R. La platea cui ci si rivolge è quella per la quale sino ad oggi non hanno funzionato gli strumenti messi in campo dallo SPI o dall’Auser. Se una persona ha già uno stimolo a partecipare è facile che già sia impegnata o coinvolta in iniziative svolte egregiamente dall’Auser o dalla SPI. La Scuola del Popolo non si rivolge a loro ma agli ultimi, a coloro che si sentono perdenti. Sono quelli che nelle Camere del Lavoro si conoscono bene; quelli che vengono a chiedere aiuto e non vengono attratti da iniziative culturali già in essere. Sono persone che bisogna avvicinare e coinvolgere con strumenti nuovi. Questa attività vuole integrare e arricchire l’attività politica della CGIL allargando la platea delle potenziali persone interessate, non certo ostacolare o duplicare sforzi di altri.
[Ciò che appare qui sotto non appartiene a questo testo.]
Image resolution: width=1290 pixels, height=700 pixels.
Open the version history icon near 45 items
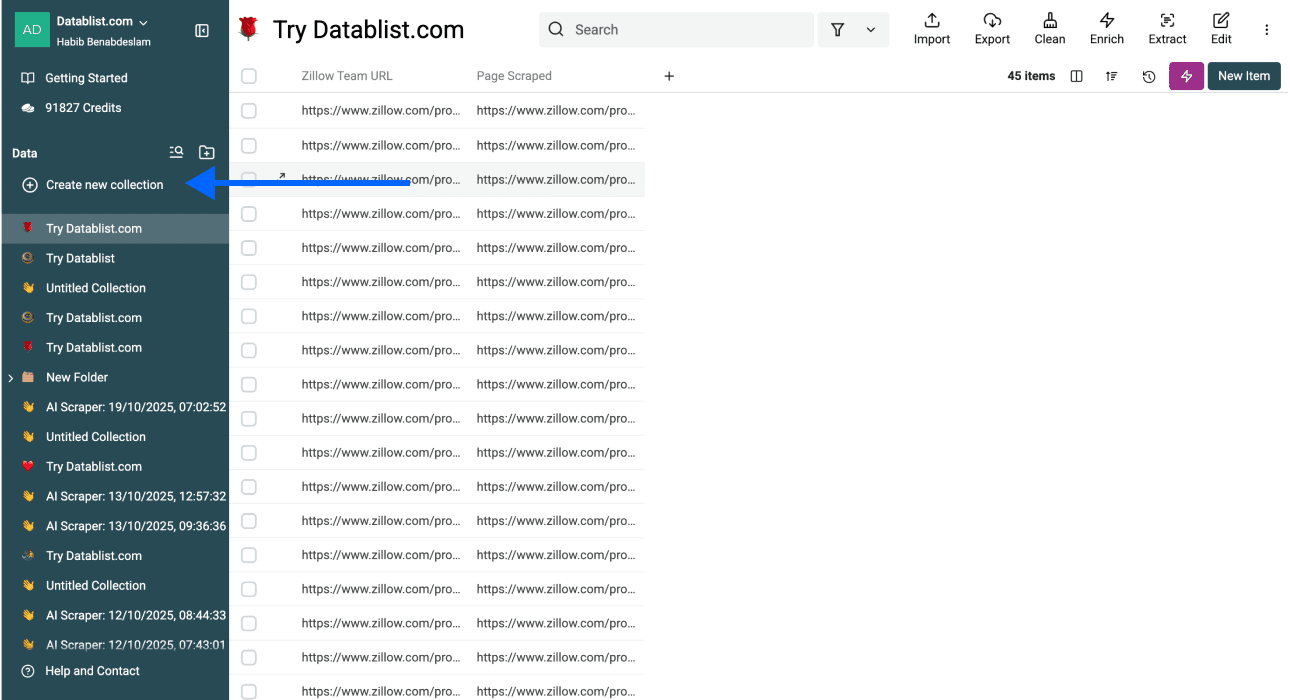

Pensiamo, in effetti, ad un gioco di squadra che ampli le possibilità complessive della CGIL senza creare sovrapposizioni o duplicazioni delle iniziative, ma favorendo sinergie e collaborazioni con il sistema CGIL.
D. Si parla di un ritorno al passato del sindacato. Perché?
R. perché il modello da cui nasce la Scuola del Popolo va cercato nelle origini del sindacato, nelle società di Mutuo Soccorso basate su principi fondamentali come quello della solidarietà e della Mutualità. Chi può dare, si mette a disposizione degli altri in termini solidaristici, volontari e gratuiti.
D. È una “mission impossible”?!
R. Forse. Ma se non si inizia mai e nessuna organizzazione, soprattutto di sinistra, prende l’iniziativa … La CGIL ha dalla sua una solida cultura organizzativa e strutture presenti e ramificate su tutto il territorio. Di fatto è l’unica organizzazione che può farlo.